Nyiurpos.com – Manado – Tim Unit Reaksi Cepat (URC) Satreskrim Polresta Manado mengamankan tiga orang yang diduga terlibat dalam tindak pidana penganiayaan secara bersama-sama yang mengakibatkan seorang pria meninggal dunia. Peristiwa tersebut terjadi di Desa Tateli, Kecamatan Mandolang, Kabupaten Minahasa.
Menurut keterangan Kasat Reskrim Polresta Manado Kompol Elwin Kristanto, ketiga terduga pelaku diamankan pada Jumat (11/9/2026) sekitar pukul 17.45 WITA.
Ketiganya masing-masing berinisial AT (20), PK (18), dan MP (18). AT diketahui merupakan warga Kelurahan Malalayang Dua, Kecamatan Malalayang, Kota Manado, sementara PK dan MP merupakan warga Desa Kalasey Dua, Kecamatan Mandolang, Kabupaten Minahasa.

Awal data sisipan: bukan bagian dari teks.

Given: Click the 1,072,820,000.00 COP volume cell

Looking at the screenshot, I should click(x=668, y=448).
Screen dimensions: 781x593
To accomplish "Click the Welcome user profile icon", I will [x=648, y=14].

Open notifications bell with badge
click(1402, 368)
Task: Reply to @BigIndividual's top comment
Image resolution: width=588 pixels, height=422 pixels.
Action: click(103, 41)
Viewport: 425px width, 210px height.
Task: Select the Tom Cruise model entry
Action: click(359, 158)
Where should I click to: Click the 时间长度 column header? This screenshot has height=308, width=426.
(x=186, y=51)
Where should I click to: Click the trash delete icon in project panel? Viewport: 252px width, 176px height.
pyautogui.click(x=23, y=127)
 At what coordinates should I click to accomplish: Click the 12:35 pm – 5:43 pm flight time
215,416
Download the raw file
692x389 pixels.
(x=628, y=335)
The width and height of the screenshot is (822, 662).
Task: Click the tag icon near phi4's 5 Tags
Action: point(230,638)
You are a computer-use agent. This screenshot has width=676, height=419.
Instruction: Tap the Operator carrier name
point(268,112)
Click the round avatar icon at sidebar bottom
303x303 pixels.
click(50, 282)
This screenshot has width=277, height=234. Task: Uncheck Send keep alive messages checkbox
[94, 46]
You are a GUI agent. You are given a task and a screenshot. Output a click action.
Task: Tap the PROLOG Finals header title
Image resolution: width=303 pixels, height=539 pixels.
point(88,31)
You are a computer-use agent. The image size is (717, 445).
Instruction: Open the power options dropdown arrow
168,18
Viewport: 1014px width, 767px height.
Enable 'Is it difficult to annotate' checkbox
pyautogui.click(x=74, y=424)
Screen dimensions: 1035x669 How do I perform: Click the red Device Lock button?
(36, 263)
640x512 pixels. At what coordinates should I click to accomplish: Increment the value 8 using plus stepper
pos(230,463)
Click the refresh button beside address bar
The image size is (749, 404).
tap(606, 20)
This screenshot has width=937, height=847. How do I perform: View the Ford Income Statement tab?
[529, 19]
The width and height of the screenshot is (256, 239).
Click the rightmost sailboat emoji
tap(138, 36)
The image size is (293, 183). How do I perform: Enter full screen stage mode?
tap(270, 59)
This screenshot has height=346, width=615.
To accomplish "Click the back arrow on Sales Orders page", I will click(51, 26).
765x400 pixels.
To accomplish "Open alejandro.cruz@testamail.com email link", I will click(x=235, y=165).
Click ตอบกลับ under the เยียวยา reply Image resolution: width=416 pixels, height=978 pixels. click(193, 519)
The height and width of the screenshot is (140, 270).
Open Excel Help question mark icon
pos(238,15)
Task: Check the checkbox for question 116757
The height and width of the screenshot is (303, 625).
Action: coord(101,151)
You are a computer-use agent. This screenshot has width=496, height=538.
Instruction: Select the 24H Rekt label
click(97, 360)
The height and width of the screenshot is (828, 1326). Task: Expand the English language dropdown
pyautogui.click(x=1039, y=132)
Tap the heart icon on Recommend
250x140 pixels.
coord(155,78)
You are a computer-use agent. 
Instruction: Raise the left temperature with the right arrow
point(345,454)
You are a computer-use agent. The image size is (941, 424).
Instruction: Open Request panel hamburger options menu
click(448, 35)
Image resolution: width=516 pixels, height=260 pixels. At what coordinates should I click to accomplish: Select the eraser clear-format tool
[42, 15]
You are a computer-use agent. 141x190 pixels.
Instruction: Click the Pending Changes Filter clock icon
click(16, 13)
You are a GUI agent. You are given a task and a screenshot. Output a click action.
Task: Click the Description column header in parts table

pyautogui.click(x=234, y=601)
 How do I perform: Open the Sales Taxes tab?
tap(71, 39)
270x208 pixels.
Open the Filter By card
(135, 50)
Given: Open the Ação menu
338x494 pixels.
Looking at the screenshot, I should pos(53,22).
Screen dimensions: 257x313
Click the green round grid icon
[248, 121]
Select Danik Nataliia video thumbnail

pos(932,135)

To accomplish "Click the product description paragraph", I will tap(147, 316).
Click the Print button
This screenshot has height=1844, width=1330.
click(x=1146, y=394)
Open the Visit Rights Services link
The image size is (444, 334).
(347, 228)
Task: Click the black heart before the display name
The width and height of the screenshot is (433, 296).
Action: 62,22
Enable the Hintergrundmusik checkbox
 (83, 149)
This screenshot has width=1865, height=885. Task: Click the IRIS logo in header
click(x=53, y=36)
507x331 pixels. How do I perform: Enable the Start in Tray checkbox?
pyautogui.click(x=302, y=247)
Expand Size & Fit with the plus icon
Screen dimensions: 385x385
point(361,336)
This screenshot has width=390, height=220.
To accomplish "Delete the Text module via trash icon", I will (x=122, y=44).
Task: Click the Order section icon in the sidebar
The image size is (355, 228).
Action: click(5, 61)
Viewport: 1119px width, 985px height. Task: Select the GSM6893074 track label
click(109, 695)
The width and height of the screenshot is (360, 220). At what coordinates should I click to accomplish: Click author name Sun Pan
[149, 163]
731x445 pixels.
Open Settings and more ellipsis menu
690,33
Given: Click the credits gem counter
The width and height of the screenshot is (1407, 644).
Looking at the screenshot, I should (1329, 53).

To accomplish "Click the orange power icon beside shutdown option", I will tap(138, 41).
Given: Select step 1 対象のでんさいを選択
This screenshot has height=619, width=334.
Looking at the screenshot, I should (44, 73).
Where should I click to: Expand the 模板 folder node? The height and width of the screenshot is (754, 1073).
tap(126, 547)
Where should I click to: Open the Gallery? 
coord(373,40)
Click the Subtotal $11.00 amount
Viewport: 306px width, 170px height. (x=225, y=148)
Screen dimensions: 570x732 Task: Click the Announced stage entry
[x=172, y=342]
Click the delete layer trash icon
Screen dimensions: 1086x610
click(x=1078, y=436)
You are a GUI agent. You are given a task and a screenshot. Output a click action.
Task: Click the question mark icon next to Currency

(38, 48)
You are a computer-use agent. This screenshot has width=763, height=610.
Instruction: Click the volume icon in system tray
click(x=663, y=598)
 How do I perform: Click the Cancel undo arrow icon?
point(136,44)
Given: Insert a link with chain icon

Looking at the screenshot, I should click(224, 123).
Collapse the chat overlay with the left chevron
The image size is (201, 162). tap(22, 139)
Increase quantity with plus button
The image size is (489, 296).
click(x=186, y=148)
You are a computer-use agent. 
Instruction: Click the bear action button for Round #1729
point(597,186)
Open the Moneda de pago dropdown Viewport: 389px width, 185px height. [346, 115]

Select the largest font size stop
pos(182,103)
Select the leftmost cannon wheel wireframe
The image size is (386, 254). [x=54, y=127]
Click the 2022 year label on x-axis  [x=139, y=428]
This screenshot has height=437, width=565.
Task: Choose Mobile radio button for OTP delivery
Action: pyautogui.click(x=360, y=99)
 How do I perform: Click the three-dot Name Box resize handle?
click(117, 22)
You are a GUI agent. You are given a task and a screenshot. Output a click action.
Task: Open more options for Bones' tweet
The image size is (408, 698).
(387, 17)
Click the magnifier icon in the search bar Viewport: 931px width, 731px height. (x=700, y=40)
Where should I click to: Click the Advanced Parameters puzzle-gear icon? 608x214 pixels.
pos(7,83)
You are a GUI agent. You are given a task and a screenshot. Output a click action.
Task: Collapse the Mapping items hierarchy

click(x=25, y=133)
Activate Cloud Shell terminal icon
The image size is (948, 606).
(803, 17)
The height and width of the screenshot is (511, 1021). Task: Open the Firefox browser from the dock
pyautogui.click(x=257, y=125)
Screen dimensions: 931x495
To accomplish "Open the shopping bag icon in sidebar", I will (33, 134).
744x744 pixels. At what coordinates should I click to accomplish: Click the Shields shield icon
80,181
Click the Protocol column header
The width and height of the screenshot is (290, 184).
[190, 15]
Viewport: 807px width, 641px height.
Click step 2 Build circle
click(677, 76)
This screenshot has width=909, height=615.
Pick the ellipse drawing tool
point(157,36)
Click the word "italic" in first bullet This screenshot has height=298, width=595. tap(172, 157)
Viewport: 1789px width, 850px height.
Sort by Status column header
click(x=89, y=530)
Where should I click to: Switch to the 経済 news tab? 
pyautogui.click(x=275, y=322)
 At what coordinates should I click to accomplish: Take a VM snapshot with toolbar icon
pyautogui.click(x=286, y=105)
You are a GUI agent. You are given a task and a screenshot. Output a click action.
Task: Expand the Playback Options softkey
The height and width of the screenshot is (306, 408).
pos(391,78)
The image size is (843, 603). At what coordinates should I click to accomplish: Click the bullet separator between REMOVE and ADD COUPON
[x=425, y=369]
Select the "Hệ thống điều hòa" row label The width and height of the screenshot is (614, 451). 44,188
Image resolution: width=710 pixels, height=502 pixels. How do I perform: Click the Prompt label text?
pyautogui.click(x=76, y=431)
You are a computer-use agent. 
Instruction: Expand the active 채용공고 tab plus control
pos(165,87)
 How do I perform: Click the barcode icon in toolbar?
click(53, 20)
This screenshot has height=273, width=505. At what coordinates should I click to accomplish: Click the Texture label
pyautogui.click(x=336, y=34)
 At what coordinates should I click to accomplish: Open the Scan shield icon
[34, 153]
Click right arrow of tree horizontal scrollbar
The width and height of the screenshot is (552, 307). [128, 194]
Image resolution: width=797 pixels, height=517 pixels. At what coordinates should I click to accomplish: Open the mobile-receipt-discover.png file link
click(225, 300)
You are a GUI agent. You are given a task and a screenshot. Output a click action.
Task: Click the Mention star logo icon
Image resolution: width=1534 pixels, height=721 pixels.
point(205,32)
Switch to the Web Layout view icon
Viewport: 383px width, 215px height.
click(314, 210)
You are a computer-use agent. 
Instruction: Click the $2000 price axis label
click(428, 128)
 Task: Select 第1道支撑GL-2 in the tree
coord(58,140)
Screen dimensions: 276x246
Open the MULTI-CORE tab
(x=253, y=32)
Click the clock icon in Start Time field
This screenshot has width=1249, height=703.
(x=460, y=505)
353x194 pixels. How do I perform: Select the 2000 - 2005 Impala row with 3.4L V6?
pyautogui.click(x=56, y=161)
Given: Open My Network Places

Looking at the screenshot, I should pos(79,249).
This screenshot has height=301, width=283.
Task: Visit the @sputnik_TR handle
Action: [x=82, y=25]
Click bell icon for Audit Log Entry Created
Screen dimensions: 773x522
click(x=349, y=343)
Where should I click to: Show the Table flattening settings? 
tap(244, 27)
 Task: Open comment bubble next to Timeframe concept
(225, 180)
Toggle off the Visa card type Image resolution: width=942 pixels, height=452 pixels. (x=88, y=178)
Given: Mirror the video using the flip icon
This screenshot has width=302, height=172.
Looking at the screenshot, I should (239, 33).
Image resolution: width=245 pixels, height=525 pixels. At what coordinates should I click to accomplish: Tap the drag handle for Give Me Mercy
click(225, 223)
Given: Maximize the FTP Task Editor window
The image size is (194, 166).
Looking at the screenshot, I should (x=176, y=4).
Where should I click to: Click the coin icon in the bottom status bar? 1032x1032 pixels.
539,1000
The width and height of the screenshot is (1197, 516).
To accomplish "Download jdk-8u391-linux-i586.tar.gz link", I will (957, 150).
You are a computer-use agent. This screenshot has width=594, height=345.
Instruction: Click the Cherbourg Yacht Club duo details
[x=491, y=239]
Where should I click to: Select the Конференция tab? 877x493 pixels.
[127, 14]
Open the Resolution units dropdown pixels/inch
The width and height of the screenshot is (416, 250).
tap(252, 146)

“Ketiga pelaku diamankan oleh Tim URC Satreskrim Polresta Manado yang dipimpin Kanit Resmob IPDA Nathaniel Farrell Sialagan, S.Tr.I.K.,” ujar Kompol Elwin Kristanto.
Peristiwa penganiayaan tersebut terjadi pada Minggu (6/9/2026) sekitar pukul 08.00 WITA di Desa Tateli, Kecamatan Mandolang, Kabupaten Minahasa.
Korban diketahui bernama Faizal Rohim (24), warga Desa Tateli Jaga IV, Kecamatan Mandolang. Sementara pelapor dalam perkara tersebut adalah Ingriani Ransun (49), yang juga berdomisili di Desa Tateli.
Berdasarkan keterangan yang diperoleh penyidik, kejadian bermula ketika pelapor mendapat informasi dari tetangganya bahwa korban telah dibawa ke rumah sakit setelah mengalami penganiayaan oleh sejumlah orang.
Pelapor kemudian mendatangi rumah sakit untuk memastikan kondisi korban. Setelah mengetahui korban mendapatkan perawatan akibat penganiayaan, pihak keluarga kemudian mendatangi Mako Polresta Manado untuk membuat laporan.
Menindaklanjuti laporan tersebut, Tim URC Satreskrim Polresta Manado yang dipimpin IPDA Nathaniel Farrell Sialagan, langsung melakukan penyelidikan dan mencari keberadaan para terduga pelaku.
Menurut Kompol Elwin Kristanto, dalam proses pengamanan, tim terlebih dahulu melakukan pendekatan secara persuasif kepada pihak keluarga salah satu terduga pelaku.
“Melalui pendekatan secara persuasif, pihak keluarga kemudian menyerahkan salah satu pelaku kepada petugas. Saat tim berada di lokasi, dua pelaku lainnya juga ditemukan berada di kediaman tersebut, sehingga ketiganya langsung diamankan,” jelasnya.
Selanjutnya, ketiga pelaku dibawa ke Mako Polresta Manado dan diserahkan kepada piket penyidik untuk menjalani proses hukum lebih lanjut.
Dalam penanganan perkara tersebut, polisi turut mengamankan barang bukti berupa dua buah kayu balak yang diduga berkaitan dengan tindak pidana penganiayaan.
Kompol Elwin Kristanto menambahkan, berdasarkan hasil pemeriksaan awal, dugaan motif dalam perkara tersebut adalah salah paham yang dipengaruhi oleh konsumsi minuman keras (miras).
“Untuk ketiga pelaku saat ini telah diamankan dan proses penyidikan masih terus dilakukan guna mengungkap secara lengkap peran masing-masing pelaku dalam kejadian tersebut,” pungkasnya.
Polresta Manado menegaskan akan terus melakukan penegakan hukum terhadap setiap tindak pidana yang mengganggu keamanan dan ketertiban masyarakat serta mengimbau masyarakat agar tidak mudah terprovokasi dan menyelesaikan setiap persoalan secara bersama-sama tanpa menggunakan kekerasan.